First, check out this Supreme Court decision…
In 1993, William Osburne was convicted of kidnapping, assaulting and raping a woman in Anchorage, Alaska. He spent the next 14 years of his life behind bars. Osburne insists that he is innocent, the State of Alaska has in its possession DNA evidence which will once and for all prove his guilt or innocence, and Osburne has offered to pay for DNA testing out of his own pocket. Allowing Osburne to prove—or disprove–his claim of innocence will cost Alaska literally nothing.The problem with Supreme Court decision is they often are arrived at using very narrow legal parameters rather than doing what’s right. But there needs to be a safety valve somewhere for things like this. I know the conventional wisdom goes the other way, but too often prosecutors are more interested in prosecution than justice.
Nevertheless, the Supreme Court held today in a 5-4 decision by Chief Justice Roberts that Osburne is out of luck. Although Roberts conceded that “[i]t is now often possible to determine whether a biological tissue matches a suspect with near certainty,” he determined that Osburne has no right to pay for a test that could exonerate him for a crime he did not commit. Allowing Osburne to prove his potential innocence, Roberts said, risks “unnecessarily overthrowing the established system of criminal justice.”
Then there’s the RIAA…
(CNN) -- A federal jury Thursday found a 32-year-old Minnesota woman guilty of illegally downloading music from the Internet and fined her $80,000 each -- a total of $1.9 million -- for 24 songs.Money-hungry assholes. Charge her triple the 99 cents fee or something, not $1.9 million. If she had that kind of money she wouldn’t have been downloading songs for free.

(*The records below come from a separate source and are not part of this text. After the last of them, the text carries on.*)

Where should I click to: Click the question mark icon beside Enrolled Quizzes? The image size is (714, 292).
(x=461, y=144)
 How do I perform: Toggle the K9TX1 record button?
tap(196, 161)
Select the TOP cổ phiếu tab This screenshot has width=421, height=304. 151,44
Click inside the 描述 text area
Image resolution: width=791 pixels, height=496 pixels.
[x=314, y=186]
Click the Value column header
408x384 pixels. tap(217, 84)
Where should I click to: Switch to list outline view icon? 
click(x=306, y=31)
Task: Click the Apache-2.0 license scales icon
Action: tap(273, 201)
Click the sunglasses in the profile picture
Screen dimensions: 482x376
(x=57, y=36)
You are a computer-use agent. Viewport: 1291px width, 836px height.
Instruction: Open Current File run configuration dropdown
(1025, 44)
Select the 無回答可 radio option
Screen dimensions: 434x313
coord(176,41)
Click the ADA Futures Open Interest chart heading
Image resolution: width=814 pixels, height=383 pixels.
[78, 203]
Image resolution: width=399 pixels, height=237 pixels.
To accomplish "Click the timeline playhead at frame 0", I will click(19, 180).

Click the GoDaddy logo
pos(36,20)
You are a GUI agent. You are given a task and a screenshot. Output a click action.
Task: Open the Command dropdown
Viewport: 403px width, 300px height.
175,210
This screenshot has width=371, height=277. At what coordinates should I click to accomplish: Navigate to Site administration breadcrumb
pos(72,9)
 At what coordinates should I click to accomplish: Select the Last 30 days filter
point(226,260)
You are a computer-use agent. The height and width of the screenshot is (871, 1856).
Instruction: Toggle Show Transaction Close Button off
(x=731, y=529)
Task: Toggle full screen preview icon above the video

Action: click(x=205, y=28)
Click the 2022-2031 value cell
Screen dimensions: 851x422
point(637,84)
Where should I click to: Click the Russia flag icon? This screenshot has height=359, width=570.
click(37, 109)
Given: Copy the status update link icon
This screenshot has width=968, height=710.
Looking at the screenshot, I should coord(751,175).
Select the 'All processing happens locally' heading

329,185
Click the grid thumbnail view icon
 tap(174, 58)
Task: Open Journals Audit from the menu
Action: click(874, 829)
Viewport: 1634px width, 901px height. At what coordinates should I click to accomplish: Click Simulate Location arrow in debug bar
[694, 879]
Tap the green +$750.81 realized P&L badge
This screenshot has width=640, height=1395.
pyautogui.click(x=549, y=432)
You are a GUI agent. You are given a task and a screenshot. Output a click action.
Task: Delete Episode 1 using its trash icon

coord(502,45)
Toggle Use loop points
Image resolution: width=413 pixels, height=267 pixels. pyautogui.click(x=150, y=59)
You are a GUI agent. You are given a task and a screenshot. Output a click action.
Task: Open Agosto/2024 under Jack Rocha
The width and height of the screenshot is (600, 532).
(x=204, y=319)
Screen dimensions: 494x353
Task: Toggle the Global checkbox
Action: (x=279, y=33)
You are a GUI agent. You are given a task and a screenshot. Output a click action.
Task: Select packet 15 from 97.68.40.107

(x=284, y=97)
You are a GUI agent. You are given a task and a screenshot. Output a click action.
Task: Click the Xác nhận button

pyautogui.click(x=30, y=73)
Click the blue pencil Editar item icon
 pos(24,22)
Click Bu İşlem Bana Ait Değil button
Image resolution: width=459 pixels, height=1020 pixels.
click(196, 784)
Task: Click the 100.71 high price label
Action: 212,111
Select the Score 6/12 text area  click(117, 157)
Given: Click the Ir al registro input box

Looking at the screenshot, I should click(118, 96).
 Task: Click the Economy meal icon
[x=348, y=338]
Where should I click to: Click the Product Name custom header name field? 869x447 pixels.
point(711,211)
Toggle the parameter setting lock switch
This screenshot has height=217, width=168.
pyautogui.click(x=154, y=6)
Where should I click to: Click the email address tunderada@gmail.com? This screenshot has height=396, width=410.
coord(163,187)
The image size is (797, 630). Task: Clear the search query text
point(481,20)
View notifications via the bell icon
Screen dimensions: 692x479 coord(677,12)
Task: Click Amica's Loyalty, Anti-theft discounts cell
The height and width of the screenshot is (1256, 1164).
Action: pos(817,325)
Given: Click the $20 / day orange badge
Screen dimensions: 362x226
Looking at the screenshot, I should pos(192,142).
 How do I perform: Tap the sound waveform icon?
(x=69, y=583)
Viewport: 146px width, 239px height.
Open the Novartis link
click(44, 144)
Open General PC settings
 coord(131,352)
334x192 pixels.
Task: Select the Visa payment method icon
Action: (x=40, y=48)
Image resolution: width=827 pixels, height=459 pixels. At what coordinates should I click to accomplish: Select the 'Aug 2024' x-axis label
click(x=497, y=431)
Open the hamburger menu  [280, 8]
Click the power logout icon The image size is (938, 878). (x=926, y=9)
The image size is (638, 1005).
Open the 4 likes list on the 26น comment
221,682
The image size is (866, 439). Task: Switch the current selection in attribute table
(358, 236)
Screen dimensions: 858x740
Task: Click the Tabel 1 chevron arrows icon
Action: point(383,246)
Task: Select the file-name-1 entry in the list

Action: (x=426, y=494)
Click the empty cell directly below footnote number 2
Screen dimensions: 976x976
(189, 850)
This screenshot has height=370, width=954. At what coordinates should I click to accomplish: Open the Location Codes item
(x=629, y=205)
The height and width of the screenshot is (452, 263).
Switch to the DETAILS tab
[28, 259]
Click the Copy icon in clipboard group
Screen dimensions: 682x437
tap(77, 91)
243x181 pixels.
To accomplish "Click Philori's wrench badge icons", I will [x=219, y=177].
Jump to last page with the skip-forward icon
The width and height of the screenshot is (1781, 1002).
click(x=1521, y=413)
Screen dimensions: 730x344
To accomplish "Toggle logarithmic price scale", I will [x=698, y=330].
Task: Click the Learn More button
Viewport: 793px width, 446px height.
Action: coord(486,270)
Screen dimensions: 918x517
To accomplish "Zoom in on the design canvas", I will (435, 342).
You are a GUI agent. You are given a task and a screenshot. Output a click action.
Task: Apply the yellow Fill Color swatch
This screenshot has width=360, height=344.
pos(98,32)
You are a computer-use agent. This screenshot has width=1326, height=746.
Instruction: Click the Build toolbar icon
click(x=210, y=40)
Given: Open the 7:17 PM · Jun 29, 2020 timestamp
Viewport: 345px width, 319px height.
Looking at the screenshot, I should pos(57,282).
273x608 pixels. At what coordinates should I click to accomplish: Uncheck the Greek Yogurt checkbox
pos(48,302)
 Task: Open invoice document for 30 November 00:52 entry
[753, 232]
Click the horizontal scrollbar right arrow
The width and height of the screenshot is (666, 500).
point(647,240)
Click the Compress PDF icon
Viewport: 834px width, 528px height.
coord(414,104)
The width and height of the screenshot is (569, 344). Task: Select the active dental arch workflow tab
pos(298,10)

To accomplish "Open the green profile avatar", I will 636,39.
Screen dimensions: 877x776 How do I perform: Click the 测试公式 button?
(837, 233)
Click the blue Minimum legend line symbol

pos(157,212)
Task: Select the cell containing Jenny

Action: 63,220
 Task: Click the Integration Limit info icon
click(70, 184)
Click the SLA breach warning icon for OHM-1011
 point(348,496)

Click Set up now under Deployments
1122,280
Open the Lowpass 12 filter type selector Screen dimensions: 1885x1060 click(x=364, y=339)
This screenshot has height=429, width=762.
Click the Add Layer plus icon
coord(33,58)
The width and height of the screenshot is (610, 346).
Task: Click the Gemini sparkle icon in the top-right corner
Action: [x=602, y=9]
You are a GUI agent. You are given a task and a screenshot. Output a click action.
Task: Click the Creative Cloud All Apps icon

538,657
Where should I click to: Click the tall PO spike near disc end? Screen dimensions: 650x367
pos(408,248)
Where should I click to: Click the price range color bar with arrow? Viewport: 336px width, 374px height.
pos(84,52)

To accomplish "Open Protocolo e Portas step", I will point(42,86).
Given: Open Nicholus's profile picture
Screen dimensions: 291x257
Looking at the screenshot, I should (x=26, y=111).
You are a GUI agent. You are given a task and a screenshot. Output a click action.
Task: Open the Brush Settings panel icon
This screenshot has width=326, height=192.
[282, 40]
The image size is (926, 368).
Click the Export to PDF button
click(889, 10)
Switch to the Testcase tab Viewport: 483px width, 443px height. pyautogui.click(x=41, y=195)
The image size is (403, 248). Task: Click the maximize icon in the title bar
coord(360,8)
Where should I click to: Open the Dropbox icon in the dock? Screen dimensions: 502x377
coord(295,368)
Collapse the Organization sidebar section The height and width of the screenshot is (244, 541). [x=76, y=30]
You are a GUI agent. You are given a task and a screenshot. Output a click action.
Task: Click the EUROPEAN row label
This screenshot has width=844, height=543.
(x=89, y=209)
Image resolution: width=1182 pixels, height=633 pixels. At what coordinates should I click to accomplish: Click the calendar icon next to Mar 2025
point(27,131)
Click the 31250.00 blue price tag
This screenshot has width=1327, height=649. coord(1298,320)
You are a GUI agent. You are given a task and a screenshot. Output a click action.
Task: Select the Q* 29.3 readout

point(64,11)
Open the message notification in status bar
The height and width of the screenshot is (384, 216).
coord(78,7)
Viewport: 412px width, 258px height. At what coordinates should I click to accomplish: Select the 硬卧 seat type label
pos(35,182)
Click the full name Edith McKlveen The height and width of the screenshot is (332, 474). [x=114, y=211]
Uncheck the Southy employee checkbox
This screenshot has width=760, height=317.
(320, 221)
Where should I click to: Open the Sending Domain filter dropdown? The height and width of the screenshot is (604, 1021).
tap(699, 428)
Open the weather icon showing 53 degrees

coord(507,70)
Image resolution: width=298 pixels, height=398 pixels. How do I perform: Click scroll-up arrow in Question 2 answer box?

The RIAA business model is broken anyway. They aren’t long for this (business) world.
Jammie Thomas-Rasset's case was the first such copyright infringement case to go to trial in the United States, her attorney said.
Attorney Joe Sibley said that his client was shocked at the fine, noting that the price tag on the songs she downloaded was 99 cents.
She plans to appeal, he said.
Cara Duckworth, a spokeswoman for the Recording Industry Association of America, said the association was "pleased that the jury agreed with the evidence and found the defendant liable."